The crucial point here is that this is an expression where its overall language is not confined to objects that are only natural numbers (i.e., it is not a number-theoretic expression), but within this overall expression n + 2 > 0 has not changed, and it remains a purely number-theoretic expression. Hence the convenient shortcut that is:
GN(s) + 2 > 0
is actually an expression that makes an illegal substitution of a variable of a purely number-theoretic expression. This is so since GN(s) is not itself a natural number, and it does not satisfy the definition of the domain of the variable s . And there is no reason to assume that simply because n + 2 > 0 has a particular property that GN(s) + 2 > 0 will also have that property.
As noted, such a substitution is an extremely common mathematical operation. But the fact that the convenient shortcut usually works without any ensuing problem does not mean that certain properties of the expression n + 2 > 0, in particular that it is a number-theoretic expression, and that n has the domain of natural numbers, can always be ignored. The convenient shortcut usually works without any problem simply because in most cases the substitution does not conceal any crucial detail. In cases that involve only numbers, the function that is being substituted is a function which itself is a number-theoretic function whose objects are natural numbers, and whose variables have the domain of natural numbers. As an example, if we use the same purely number-theoretic expression as was used above:
n + 2 > 0
and given a purely number-theoretic function f(x), where x is a variable whose domain is natural numbers, and we now substitute the n by f(x)to give the expression:
f(x) + 2 > 0
Again, this is a convenient shortcut to the more formal expression:
For all x, there exists n, such that n = f(x), and n + 2 > 0.
But here, in stark contrast to the previous case, the overall expression remains as a purely number-theoretic expression. Hence in this case, the convenient shortcut conceals no important details. And in this case, we do not need to specify the domains of n and x since every variable in the language is already specified as having the domain of natural numbers.
For more details on the substitution of variables by values outside their domain, see the addendum in the paper An Error in a Computer Verified Proof of Incompleteness by Russell O’Connor (PDF).
The above describes composite functions that are derived from two pre-existing functions. Now, if one function has the property of being purely number-theoretic, and if the second function does not, why would anyone assume that the resultant composite function is purely number-theoretic? That is an absurd assumption, yet it is assumed in many incompleteness proofs.
As a trivial example of the fallacy involved, consider a purely number-theoretic function - the identity function:
I[x] = x
Now substitute the x by a function one then asserts in the meta-language that:
I[GN(s)] = GN(s)
where GN(s) is a function where the domain of s is symbol strings, and the range of values of the function are natural numbers.
Superficially that might appear to be a valid statement, where the purely number-theoretic property of the identity function is ignored.
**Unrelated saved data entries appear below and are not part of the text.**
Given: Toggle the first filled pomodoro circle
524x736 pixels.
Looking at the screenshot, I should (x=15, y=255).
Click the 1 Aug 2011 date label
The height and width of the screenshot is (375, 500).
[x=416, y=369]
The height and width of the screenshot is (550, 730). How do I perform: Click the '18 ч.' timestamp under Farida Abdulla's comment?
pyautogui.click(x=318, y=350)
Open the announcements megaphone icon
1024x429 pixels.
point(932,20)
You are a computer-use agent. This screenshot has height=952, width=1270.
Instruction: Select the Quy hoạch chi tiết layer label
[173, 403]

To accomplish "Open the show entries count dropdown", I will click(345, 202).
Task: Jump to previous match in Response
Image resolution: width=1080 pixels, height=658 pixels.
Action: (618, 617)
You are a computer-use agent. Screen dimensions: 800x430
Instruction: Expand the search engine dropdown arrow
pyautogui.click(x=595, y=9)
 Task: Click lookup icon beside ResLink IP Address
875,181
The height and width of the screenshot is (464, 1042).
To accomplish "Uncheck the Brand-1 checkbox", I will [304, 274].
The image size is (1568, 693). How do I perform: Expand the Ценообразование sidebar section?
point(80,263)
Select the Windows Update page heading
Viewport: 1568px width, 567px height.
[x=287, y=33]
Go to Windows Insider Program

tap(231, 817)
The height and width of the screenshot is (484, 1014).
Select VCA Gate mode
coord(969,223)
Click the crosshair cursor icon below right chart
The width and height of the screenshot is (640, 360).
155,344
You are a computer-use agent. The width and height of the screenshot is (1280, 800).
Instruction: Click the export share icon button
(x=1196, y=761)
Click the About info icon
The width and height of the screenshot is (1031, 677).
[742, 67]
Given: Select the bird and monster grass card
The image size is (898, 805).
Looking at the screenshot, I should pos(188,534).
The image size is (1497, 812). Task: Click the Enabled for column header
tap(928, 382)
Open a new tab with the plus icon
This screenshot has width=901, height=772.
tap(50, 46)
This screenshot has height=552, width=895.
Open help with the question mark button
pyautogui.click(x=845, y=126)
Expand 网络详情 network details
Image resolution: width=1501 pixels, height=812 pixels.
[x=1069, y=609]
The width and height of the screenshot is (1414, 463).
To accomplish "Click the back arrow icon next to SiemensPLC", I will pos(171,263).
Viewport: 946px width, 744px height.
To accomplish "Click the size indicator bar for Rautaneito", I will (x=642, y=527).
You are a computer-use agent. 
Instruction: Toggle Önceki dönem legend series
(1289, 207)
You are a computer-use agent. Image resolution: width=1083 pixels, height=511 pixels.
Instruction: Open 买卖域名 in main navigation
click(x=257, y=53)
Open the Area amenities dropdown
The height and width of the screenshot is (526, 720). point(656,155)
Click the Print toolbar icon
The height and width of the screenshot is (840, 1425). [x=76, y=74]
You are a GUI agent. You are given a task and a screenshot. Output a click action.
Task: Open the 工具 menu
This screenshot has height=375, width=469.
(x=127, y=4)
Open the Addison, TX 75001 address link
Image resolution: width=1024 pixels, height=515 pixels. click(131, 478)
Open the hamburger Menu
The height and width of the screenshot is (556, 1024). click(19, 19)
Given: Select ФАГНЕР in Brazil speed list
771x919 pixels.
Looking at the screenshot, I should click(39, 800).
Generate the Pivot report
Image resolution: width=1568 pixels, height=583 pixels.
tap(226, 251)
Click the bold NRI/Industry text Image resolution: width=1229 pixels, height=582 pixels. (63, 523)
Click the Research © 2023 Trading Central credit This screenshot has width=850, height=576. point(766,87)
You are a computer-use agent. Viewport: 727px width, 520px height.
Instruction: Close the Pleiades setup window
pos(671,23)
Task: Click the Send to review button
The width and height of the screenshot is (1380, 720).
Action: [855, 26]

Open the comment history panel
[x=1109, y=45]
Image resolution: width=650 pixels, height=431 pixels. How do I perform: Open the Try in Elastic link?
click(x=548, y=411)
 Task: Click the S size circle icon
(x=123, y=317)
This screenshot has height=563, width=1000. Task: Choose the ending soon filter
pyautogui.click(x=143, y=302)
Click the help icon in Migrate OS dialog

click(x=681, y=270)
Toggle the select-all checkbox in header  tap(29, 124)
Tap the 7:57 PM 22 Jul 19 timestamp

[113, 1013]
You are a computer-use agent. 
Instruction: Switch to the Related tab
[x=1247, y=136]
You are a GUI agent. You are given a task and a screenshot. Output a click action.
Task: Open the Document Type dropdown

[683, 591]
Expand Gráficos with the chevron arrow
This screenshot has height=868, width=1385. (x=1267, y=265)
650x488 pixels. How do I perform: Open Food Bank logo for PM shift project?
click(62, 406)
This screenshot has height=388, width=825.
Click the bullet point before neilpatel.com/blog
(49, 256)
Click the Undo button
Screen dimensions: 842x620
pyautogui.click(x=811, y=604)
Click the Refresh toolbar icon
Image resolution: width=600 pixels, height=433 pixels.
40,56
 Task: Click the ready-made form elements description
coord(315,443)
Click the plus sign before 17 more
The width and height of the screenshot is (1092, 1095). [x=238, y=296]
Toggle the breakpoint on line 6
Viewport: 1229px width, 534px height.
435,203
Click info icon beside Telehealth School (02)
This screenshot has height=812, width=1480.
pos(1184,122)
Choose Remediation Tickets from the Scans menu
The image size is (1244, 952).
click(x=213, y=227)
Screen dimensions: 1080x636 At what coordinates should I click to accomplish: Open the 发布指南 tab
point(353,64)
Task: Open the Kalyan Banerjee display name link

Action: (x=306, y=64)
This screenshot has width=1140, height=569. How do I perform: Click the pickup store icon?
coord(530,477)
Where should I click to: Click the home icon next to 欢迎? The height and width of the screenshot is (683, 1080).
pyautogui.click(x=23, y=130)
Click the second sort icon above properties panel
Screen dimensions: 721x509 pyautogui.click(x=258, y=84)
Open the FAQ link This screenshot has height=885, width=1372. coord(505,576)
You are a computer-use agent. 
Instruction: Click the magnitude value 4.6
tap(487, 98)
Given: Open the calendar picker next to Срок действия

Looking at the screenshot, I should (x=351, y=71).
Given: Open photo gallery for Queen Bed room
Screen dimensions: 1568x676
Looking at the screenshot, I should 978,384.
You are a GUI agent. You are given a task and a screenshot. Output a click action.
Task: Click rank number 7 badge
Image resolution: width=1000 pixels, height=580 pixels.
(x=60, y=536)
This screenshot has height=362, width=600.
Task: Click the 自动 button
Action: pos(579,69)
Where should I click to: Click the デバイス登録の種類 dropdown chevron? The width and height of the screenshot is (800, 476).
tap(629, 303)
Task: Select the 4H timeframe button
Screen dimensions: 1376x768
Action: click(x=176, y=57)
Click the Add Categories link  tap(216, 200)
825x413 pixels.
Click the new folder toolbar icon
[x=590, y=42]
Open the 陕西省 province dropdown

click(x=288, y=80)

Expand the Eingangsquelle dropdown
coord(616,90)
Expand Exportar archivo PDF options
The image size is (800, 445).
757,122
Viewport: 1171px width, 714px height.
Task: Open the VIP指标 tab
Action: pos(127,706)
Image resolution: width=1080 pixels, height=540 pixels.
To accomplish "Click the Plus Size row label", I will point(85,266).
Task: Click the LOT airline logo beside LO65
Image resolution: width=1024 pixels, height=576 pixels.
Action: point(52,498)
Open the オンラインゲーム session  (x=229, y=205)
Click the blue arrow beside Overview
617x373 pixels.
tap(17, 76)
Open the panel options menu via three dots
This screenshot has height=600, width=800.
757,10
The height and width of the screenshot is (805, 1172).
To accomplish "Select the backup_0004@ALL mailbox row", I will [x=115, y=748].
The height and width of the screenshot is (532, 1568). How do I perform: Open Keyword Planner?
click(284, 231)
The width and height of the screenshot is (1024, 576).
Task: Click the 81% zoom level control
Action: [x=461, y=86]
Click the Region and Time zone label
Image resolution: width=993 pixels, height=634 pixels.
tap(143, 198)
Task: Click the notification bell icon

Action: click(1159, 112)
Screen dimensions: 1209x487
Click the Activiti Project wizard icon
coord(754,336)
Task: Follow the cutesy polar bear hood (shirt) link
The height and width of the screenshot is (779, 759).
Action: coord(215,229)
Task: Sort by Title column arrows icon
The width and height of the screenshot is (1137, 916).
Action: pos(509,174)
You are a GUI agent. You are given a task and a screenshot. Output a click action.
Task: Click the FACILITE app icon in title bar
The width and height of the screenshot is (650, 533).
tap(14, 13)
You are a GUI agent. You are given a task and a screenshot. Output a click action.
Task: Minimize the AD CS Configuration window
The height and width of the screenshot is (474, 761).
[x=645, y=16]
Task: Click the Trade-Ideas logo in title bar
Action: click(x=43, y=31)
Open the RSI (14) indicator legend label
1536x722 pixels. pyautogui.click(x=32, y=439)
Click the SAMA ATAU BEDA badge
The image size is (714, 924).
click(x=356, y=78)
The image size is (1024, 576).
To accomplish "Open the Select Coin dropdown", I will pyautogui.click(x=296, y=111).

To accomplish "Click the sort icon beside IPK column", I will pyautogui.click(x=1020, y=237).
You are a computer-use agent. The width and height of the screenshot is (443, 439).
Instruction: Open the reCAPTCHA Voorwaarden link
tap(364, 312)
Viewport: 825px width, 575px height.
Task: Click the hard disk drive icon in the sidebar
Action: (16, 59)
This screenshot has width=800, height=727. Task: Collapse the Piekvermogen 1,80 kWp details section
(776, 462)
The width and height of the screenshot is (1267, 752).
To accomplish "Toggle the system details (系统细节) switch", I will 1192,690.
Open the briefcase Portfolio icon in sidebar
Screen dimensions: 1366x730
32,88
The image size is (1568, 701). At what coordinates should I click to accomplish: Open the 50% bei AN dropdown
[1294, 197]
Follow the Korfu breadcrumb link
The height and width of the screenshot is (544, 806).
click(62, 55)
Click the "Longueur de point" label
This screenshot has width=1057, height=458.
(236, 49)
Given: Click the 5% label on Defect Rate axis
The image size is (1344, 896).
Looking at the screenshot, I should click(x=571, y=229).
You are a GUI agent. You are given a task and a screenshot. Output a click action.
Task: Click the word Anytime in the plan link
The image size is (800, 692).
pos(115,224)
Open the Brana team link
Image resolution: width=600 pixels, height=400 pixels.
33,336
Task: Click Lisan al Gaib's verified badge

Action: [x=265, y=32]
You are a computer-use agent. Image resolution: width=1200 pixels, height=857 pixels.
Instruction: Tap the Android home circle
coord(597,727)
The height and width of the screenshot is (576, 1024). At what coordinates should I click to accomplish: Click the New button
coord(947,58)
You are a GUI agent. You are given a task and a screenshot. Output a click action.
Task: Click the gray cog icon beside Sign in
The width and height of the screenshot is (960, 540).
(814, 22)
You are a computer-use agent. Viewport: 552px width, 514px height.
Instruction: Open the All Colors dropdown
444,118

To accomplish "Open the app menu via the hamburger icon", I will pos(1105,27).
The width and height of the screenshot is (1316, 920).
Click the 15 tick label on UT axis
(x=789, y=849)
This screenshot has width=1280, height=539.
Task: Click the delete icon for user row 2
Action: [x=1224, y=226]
However, simply because for the function I[x] there are also limitlessly many purely number-theoretic expressions that, given a specific value substituted for x, give the value of I[x] - it does not follow that the composite function I[GN(s)] has any corresponding expression in purely number-theoretic terms, and which evaluates the value of GN(s) given a value s. This cannot be the case, since s and its domain cannot be expressed in a purely number-theoretic system.
But does it matter?
Yes, it does matter.
The reason why it matters is because many incompleteness proofs rely on the notion of “Representability”. Informally, the principle of “Representability”, as is commonly used in many incompleteness proofs is that, instead of generating an actual expression of the formal system, an expression is generated in another language instead, and then it is claimed by the notion of “Representability” that there is an expression in the formal system that states essentially the same thing as the original expression.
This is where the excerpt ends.